Hampton is a City of the water. Whether harvesting the seafood bounty, moving goods across nature’s original highways, or finding a ready field for competitive recreation, Hamptonians have always turned to their most abundant natural resource…water. Native Virginians built their City, Kecoughtan, here to have ready access to the fertile waterways. The English found the waters nearby an ample source of food and a lifeline to the mother country. Hampton thrived because the water around it provided ready opportunities for industrious watermen and the builders of their boats. Sail-powered skiffs and log canoes carried the working men into the waterways for fishing, crabbing and oystering. The log canoes, with their streamlined shape made particularly capable racing boats as well. Sailing competitions became commonplace. By the turn of the 20th century, gas powered engines began to replace the elegant sails as motivation for the boats and sailing became less an occupation and more a sport and social event.

By the mid-1930s many Hamptonians longed for the days where sails filled the vistas of the waterfront.

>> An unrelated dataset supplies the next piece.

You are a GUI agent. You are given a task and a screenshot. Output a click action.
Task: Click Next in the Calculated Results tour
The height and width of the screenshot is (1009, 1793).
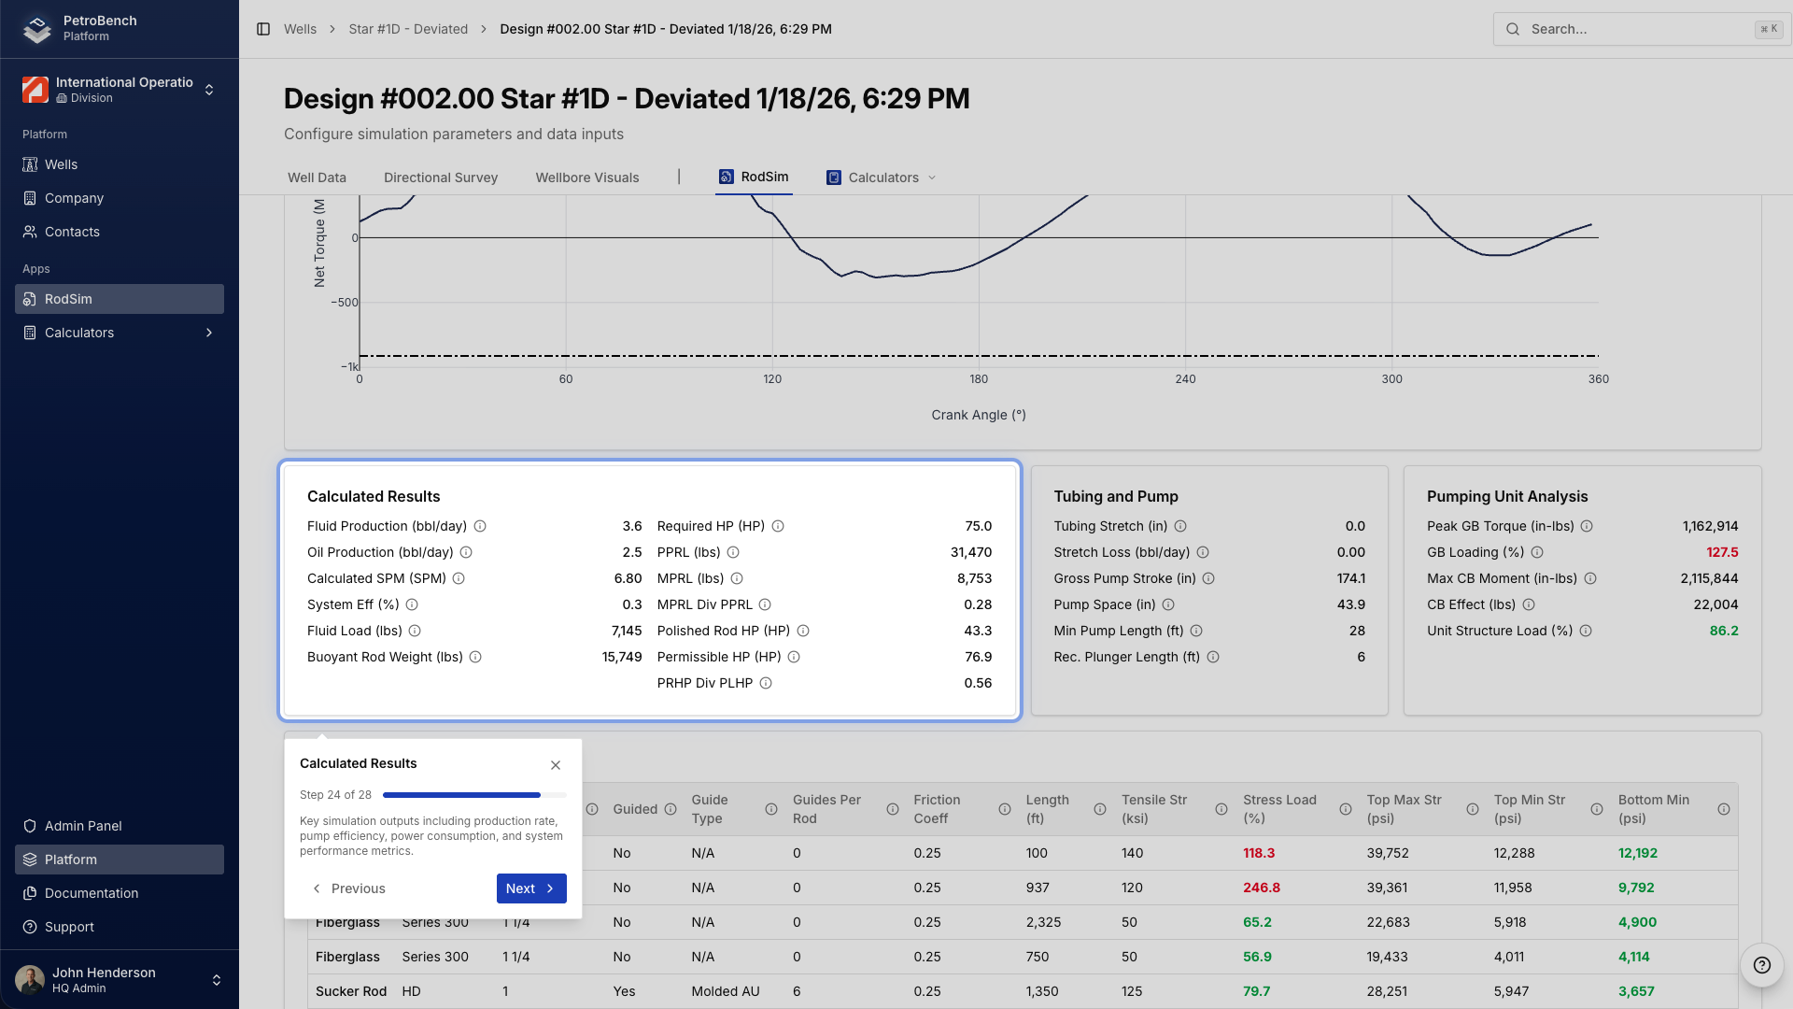[x=530, y=888]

In its early days Hampton Yacht Club fell upon the idea of creating a one-class boat sailing competition to keep alive the rich traditions of the city. In response to this need, a local boat-builder, Vincent Serio, was chosen to design a small sailing boat, inexpensive, fast, easily handled that could be used in regattas and races. The Hampton One-Design was born. It proved to exceed all hopes as a vehicle to reinvigorate the intimate connections Hamptonians have with their surrounding waterways. Hundreds of the fast little boats were built by Serio, or by other builders, or even in kit form.

“Hampton One: Working, Building, and Racing on the Water” celebrates that heritage. The core of the exhibit will be built around a recently donated Hampton One and the extensive collection of original tools, forms, jigs, documents, photos, trophies, uniforms, and other artifacts from the Vincent Serio collection, on loan from Vincent Serio’s grandson, Vincent J. Serio, III.

The exhibit will span the first and Second floors of the museum. Greeting visitors in the first floor lobby will be the freshly restored 18-foot Hampton One #341 with its mast up. In the second floor 1700-square-foot changing gallery, the exhibit will continue to tell the rich history of boating and boat building in Hampton using Serio collection and a selection of artifacts, images, and media from the museum’s permanent collection.

Lenders to the exhibition include: Chesapeake Bay Maritime Museum, Hampton Yacht Club, Mariners’ Museum, Norfolk Yacht Club, Vincent J. Serio, III.

“Hampton One: Working, Building, and Racing on the Water” continues through December 31, 2020.